Twitter leaves EU voluntary Code of Practice against disinformation.
But obligations remain. You can run but you can't hide.
Beyond voluntary commitments, fighting disinformation will be legal obligation under #DSA as of August 25.
Our teams will be ready for enforcement.
— Thierry Breton (@ThierryBreton) May 26, 2023
European Commissioner Thierry Breton said on Friday that Twitter had left the agreement, bringing together the main platforms on a voluntary basis. "The obligations remain. You can run, but not hide," the Frenchman warned in a tweet, adding that the fight against disinformation would be mandatory from the end of August 25, under the European Digital Services Act (DSA). "Our teams will be ready to enforce the law," he insisted.
The new regulation obliges platforms to make efforts to "reduce the risks" of disinformation and provides for fines of up to 6% of their global turnover.

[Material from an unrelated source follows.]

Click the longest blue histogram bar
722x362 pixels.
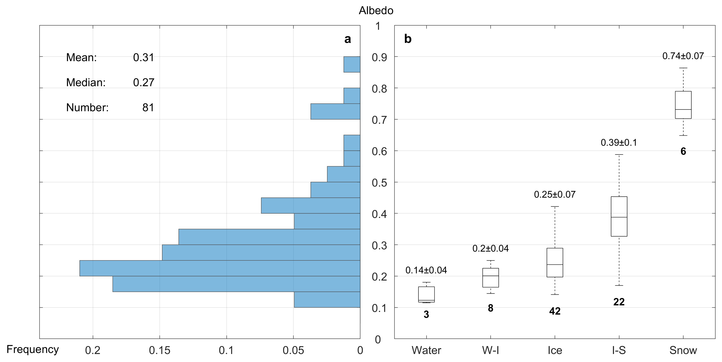tap(220, 268)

Musk not serious about misinformation
Since buying Twitter six months ago, billionaire Elon Musk has eased moderation of problematic content, and even appears to have amplified the voices of notorious disinformation propagators on the platform. At the end of April, the Vice-President of the European Commission in charge of transparency, Vera Jourova, had also indicated that she felt "more and more uncomfortable on Twitter" because of Russian propaganda on this platform. She was also concerned that the social network would lack staff dedicated to the fight against disinformation, after the massive layoffs made by the billionaire.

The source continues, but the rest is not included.